WHAT IS NEEDED: Could you output exactly the lines from the one containing "Task: Open the Java SE 订阅 link" through the end of the records below, and nothing more?

SUPPLIED ENTRIES:
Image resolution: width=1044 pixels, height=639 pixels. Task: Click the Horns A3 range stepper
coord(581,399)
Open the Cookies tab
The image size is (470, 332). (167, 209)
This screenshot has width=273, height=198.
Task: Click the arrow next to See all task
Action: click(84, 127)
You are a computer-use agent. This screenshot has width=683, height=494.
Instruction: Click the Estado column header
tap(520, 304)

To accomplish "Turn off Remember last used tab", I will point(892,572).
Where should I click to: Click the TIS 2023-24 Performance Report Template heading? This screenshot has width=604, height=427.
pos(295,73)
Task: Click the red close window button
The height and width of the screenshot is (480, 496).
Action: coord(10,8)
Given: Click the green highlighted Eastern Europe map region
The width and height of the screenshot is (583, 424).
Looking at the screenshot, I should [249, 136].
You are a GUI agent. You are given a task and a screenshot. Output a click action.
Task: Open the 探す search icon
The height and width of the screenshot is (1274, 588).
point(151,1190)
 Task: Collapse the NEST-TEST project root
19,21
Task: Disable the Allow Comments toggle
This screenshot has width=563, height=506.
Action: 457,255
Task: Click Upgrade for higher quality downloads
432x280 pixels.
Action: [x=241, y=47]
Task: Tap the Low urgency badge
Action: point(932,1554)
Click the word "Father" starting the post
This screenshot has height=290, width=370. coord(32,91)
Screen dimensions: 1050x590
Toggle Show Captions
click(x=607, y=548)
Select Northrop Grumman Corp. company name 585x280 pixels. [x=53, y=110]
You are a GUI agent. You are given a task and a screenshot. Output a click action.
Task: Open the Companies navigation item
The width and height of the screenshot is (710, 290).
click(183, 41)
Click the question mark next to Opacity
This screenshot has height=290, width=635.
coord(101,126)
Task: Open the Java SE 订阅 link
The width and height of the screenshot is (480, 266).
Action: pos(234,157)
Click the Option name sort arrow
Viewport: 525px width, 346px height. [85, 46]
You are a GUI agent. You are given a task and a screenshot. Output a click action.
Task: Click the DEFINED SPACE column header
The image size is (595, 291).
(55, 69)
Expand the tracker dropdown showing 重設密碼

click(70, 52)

SOLUTION FOR THIS TASK:
Task: Open the Java SE 订阅 link
The width and height of the screenshot is (480, 266).
Action: pos(234,157)
Click the Option name sort arrow
Viewport: 525px width, 346px height. [85, 46]
You are a GUI agent. You are given a task and a screenshot. Output a click action.
Task: Click the DEFINED SPACE column header
The image size is (595, 291).
(55, 69)
Expand the tracker dropdown showing 重設密碼

click(70, 52)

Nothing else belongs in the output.